Auch die abgeänderte xml-Datei lässt sich nicht wie gewünscht einlesen.
Das XStream Projekt ist auch nicht das was ich brauche, da ich dann für
jeden Datensatz eine eigene Datei anlegen müsste. Ich will aber alles
in einer Datei unterbringen.
Da ich mittlerweile eine totale Denkblockade beim Thema xml habe, bitte
ich um Lösungsansätze.
Was soll der Code können:
Eine xml-Datei einlesen und für jeden Datensatz ein Objekt erzeugen.
Aus einem Vector<Datensatz> eine xml-Datei erzeugen.
Mehr nicht. Das kann doch nicht so schwer sein?!? Java soll ja xml-freundlich
sein, was mir schwer fällt zu glauben 

/christian


----------



## Wolfgang Lenhard (30. Mrz 2008)

Naja, man kann mit XStream auch eine Liste von Objekten, oder ein Array etc., also z.
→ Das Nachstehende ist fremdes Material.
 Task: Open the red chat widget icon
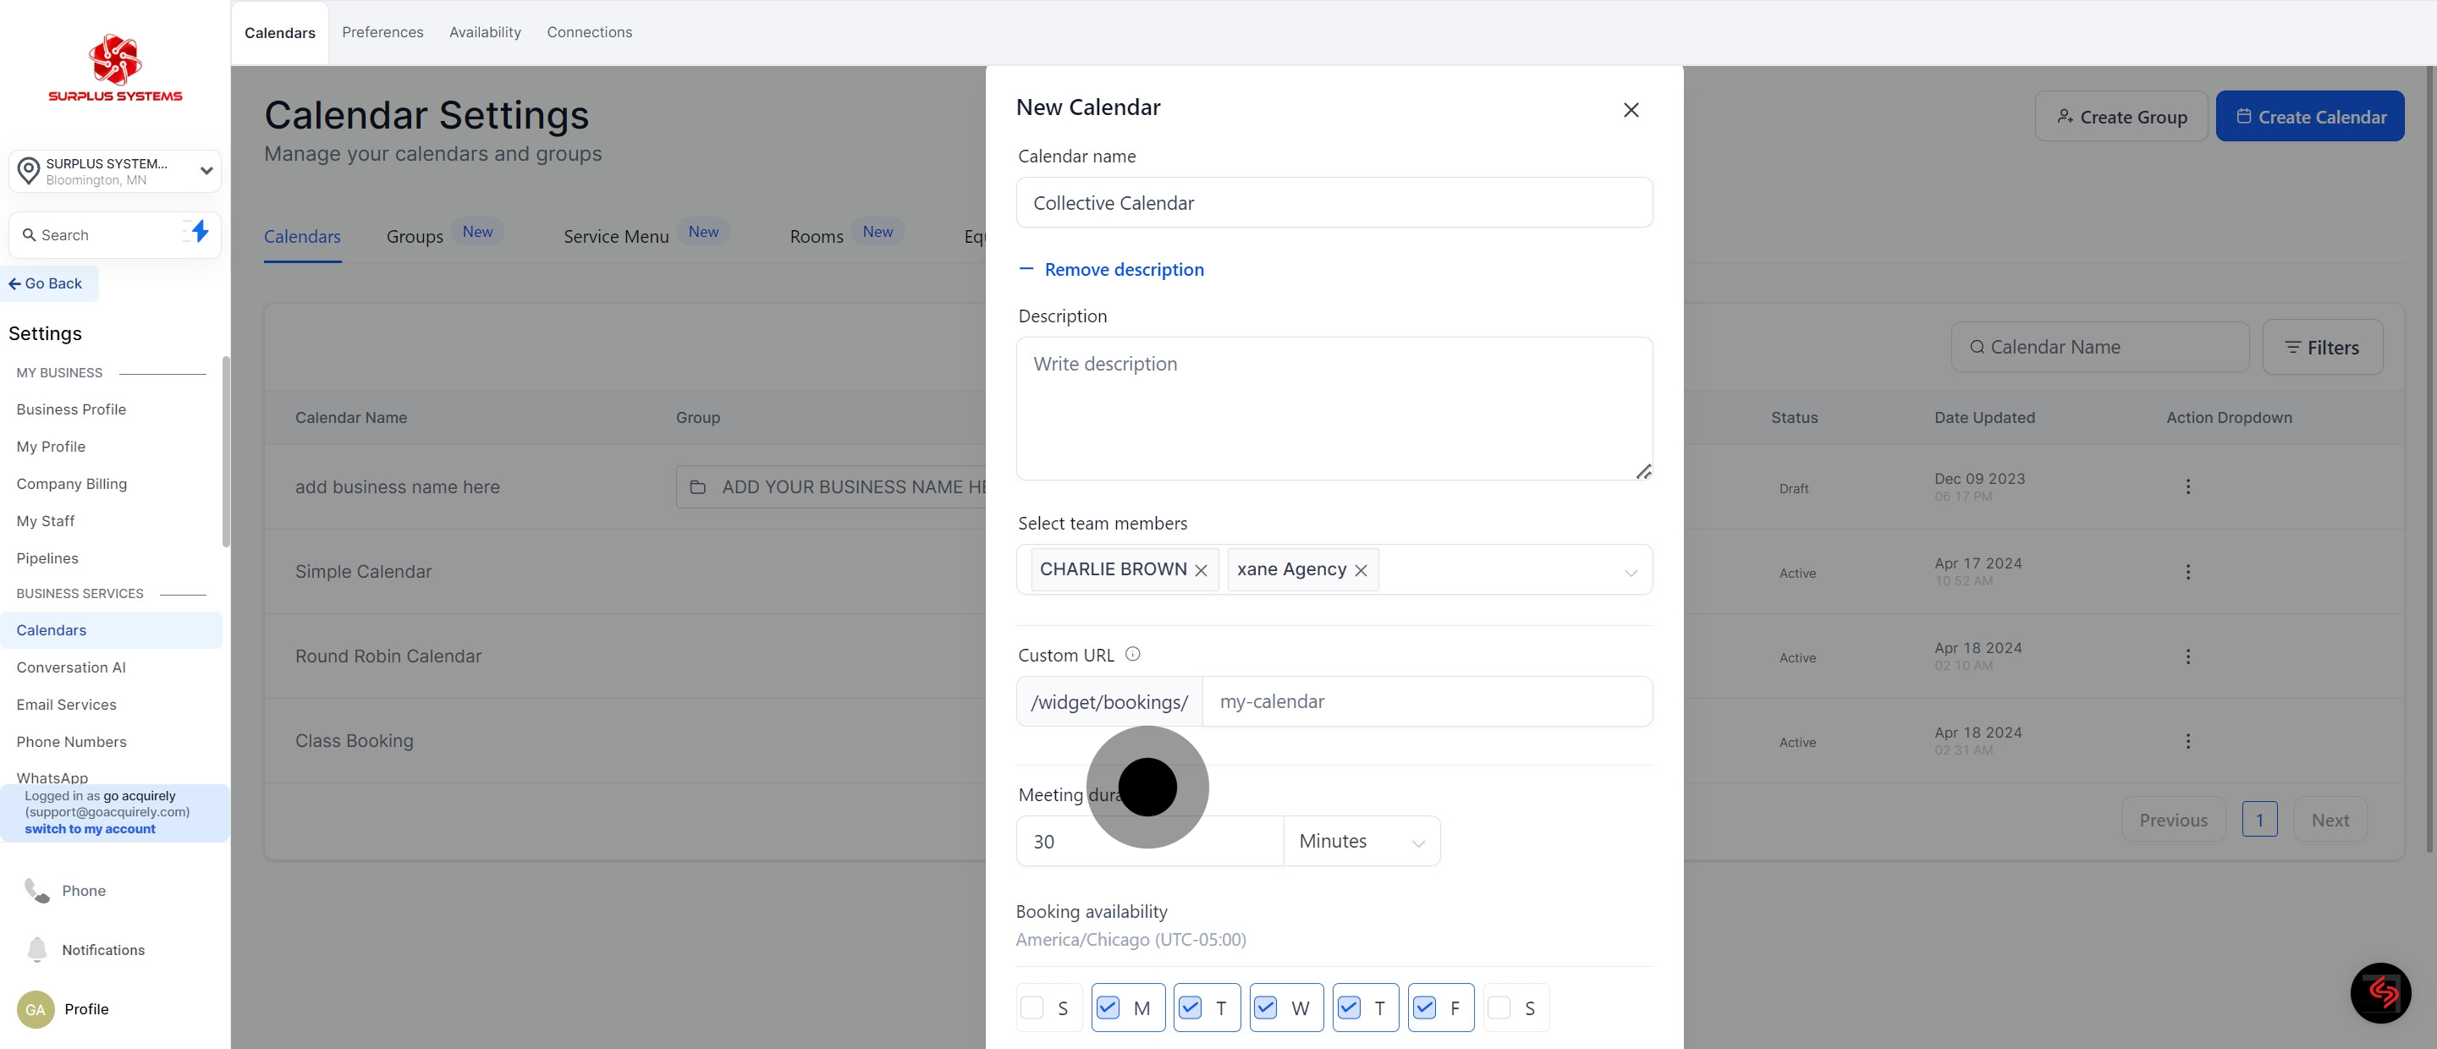[2380, 992]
B. in Deinem Fall Vector<Datensatz> in eine einzelne Datei serialisieren. Das mache ich ständig und hatte noch nie Probleme.


----------



## chrgai (31. Mrz 2008)

Ich habe in deren Tutorial aber nichts der gleichen gesichtet. Hast du dazu eine Doku oder
ein Tutorial?


----------